Упоминание об одежде, видимо, совсем оживило в его памяти какую-то волнующую историю. Зарудный подвинулся ко мне поближе и стал рассказывать о своем третьем побеге из плена.
— Это было в Бремене. За две ночи мы проделали в проволоке ход, вылезли в канаву и побежали к болоту. «Среди болот собаками не выследят», — решили мы. Два дня пересидели в зарослях, ели, что попадалось, потом пошли на станцию. Сумели пробраться в товарный вагон и поехали. А когда поезд прибыл на станцию назначения, нам пришлось вылезать из вагона. Только спрыгнули мы на землю, нас тут же увидел стрелочник. «Стойте! Кто такие?» Отвечаем ему, что на ум взбредет, а сами стреляем глазами, куда бежать. Нырнули под вагоны. Бросились в разные стороны, запутали след и очутились на улице какого-то большого города. Вышли за город, в лесу наткнулись на безлюдную дачу. Здесь нашлась приличная для нас одежда, и мы так оделись, что хоть в театр. Костюмы на нас черные, новейшие рубашки белые, шляпы хорошие, а на ногах... деревянные долбанки. Куда пойдешь в таком наряде? Сразу же поймают да и еще припишут, что мы кого-то ограбили. Бросили мы костюмы и пошли в своем одеянии опять к полотну железной дороги. На ходу поезда влезли в вагон. У нас была заготовлена карта-схема, мы знали, какой город следует за каким, а направление держали на Берлин. Ехали долго, и когда поезд остановился, вышли из вагона. Теперь наши полосатые костюмы никто бы не узнал, потому что мы их окрасили угольной пылью со стен вагона.

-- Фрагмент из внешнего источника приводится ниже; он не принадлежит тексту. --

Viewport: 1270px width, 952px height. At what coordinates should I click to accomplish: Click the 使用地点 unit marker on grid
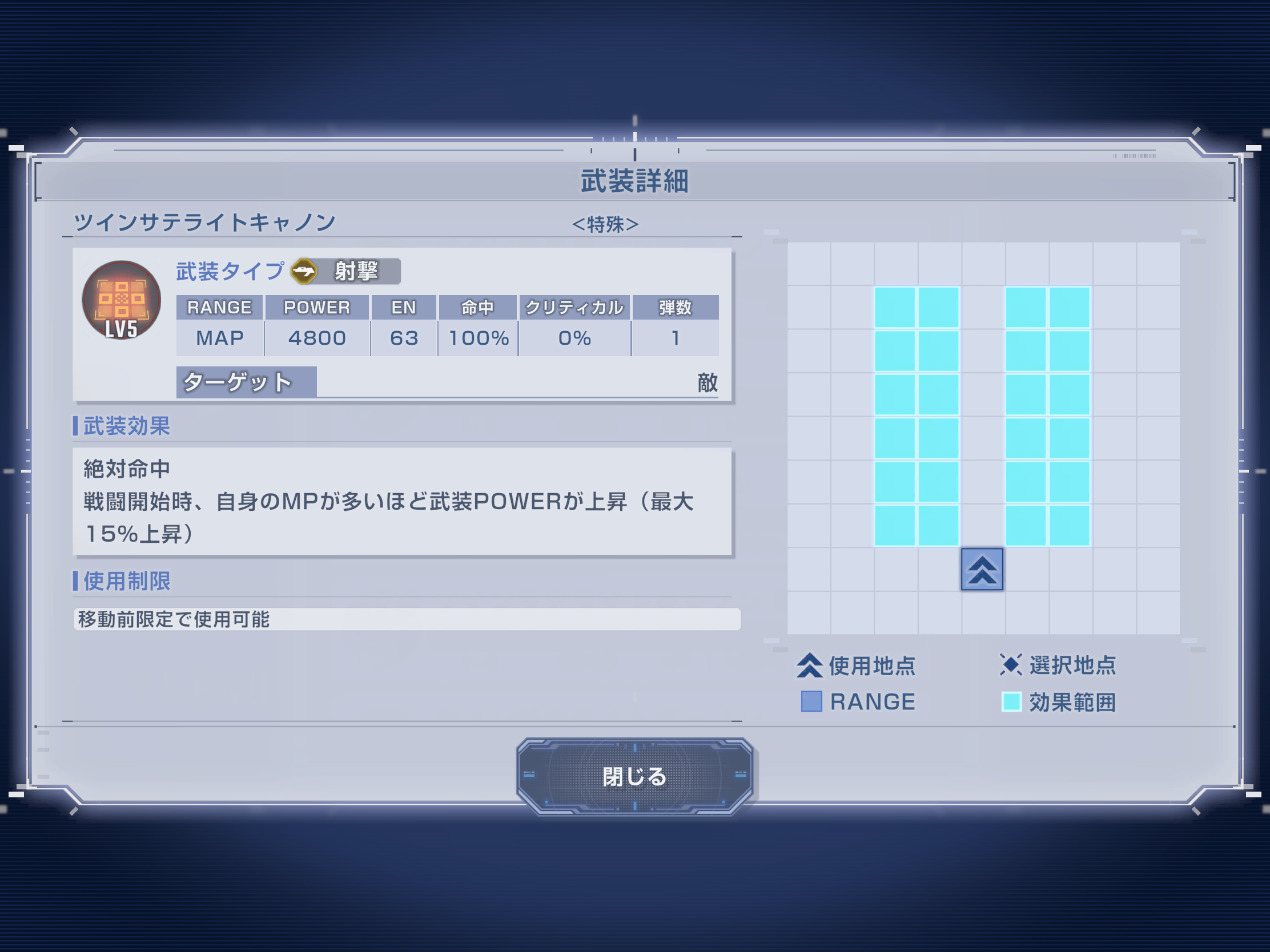[x=982, y=568]
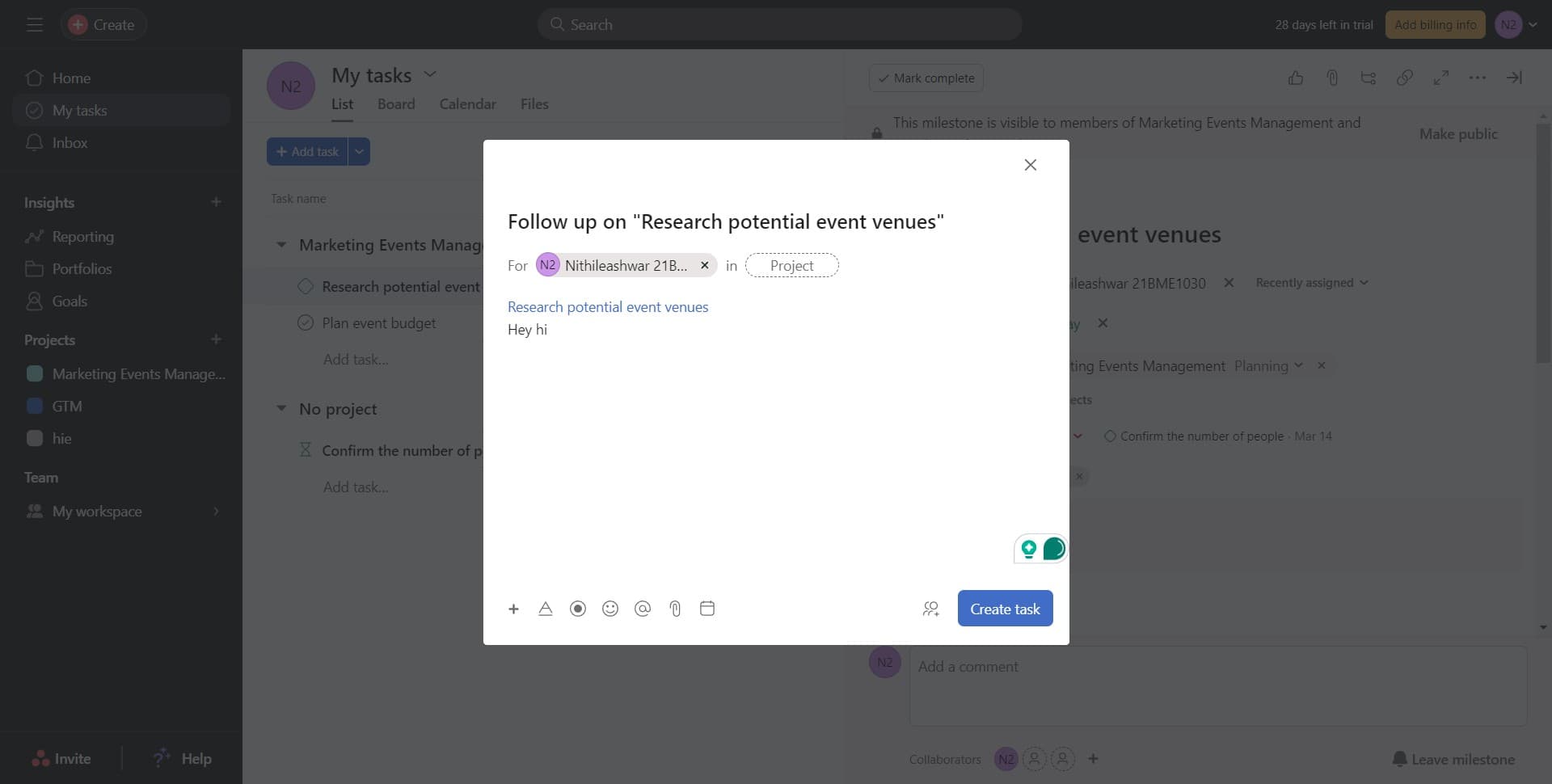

По вывескам узнали, что мы в Берлине. Невдалеке увидели, как какие-то люди время от времени заходили во двор, обнесенный колючей проволокой. Подошли ближе, стали расспрашивать. Это оказался трудовой лагерь. Здесь содержали молодежь, привезенную на работы из Советского Союза. Нашли земляков. Они дали нам хлеба и жареного кролика. Принесли кое-что из верхней одежды. Напялили мы на свои полосатые пижамы обыкновенные брюки и куртки, поблагодарили друзей по несчастью и подались на вокзал. Один немец объяснил нам, что отсюда ходят поезда за углем в Катовицы. «Везет нам», — думали мы. Забрались в пульман — длинный открытый вагон и вот уже уезжаем из Берлина. Ехали всего ночь. Радости нашей не было предела. Мелькают станции, города, товарный экспресс спешит за углем, везет нас в Катовицы, а оттуда до фронта рукой подать.